I read with interest Halevi and colleagues' paper on postoperative MRI (POMR) in tethered cord surgery. I must admit I only partially agree with their recommendation of not ordering POMR.

I wholeheartedly endorse the authors' view that there is no value in having a POMR in patients with fatty filum, but the situation is different with the other lesions in their series. I especially refer to the complex lipomas. With total or near-total resection of these lipomas and radical reconstruction of the neural placode, a strong statistical correlation exists between recurrence-free survival and the cord–sac ratio (the ratio of the sagittal diameter of the reconstructed neural placode to that of the thecal sac at the site of lipoma resection) on the postoperative scan [1, 2]. A low ratio, i.e., a capacious sac, all but guarantees good long-term outcome, whereas a high ratio, i.e., a crowded sac, predicts a much higher incidence of retethering. It is true that we have never gone back to surgery based solely on the POMR findings in lipomas, but a large amount of residual fat and/or a high cord–sac ratio will put us on high alert for recurrent symptoms and prompt us on a closer monitoring schedule for the patient. It might even be prudent, in our prevailing medicolegal climate, to discuss candidly with the patient and family about the stark reality of expectations in face of a bad-looking scan.

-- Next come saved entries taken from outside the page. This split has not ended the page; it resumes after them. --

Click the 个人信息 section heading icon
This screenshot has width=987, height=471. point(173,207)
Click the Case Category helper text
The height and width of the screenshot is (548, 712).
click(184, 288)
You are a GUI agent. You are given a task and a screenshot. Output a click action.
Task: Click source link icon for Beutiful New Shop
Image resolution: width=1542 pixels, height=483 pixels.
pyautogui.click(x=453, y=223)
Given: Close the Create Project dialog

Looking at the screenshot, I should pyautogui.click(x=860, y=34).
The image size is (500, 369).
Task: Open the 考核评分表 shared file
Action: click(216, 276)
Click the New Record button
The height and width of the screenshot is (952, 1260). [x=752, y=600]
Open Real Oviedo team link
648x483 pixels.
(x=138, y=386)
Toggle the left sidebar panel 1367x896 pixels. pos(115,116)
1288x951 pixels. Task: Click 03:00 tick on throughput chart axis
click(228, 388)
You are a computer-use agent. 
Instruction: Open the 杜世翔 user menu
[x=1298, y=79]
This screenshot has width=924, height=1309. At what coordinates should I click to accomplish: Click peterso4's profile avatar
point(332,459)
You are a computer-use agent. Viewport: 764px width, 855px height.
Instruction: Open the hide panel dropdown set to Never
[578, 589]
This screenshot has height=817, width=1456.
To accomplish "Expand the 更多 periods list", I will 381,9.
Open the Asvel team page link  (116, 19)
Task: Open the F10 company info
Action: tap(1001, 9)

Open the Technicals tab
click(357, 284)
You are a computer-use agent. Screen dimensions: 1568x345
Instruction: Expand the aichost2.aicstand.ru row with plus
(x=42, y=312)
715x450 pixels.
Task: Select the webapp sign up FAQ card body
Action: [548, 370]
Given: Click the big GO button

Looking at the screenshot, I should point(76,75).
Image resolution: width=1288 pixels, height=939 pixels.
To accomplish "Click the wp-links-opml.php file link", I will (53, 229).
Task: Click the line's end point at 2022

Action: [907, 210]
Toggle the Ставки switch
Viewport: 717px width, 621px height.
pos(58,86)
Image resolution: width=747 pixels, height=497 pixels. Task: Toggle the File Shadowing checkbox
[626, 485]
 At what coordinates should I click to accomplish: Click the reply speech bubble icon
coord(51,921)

In the case of dermoids, I would argue that unless incomplete removal of the cyst wall had been deemed technically unfeasible by the surgeon at the time of surgery, an unexpected residual piece of dermoid should be reoperated on with the intent to complete resection before impossible adhesions develop between nerve roots and cyst wall. For this reason, the POMR after dermoid resection should be obtained within 1 to 2 days after surgery.

For type I split cord malformation (SCM), it would not only be beneficial to assess the thoroughness of removal of the bone spur and dural septum on the POMR, but particularly to see if the hemicords are adherent to the stump of the resected spur. Postoperative ventral tethering and distortion of the hemicords had been well documented for both types of SCM [3] and should be deliberately sought for in the POMR.

The authors mentioned residual terminal syringes in the POMR, and there are data to show that enlargement of the syrinx often presages recurrence of tethering (authors' references 8 and 13). The value of having a postoperative baseline is obvious.

Routine POMR after all tethered cord surgery is admittedly a trifle excessive even in affluent societies with luxuriant resources, but its summary banning will at times conceal information advantageous to patient care, not to mention precluding opportunities to learn more about these lesions. Thus, I take a selective approach in ordering POMR for tethered cord surgery: no for thickened filum, but yes for complex lipomas and SCM, and emphatically yes for dermoids and terminal syrinx.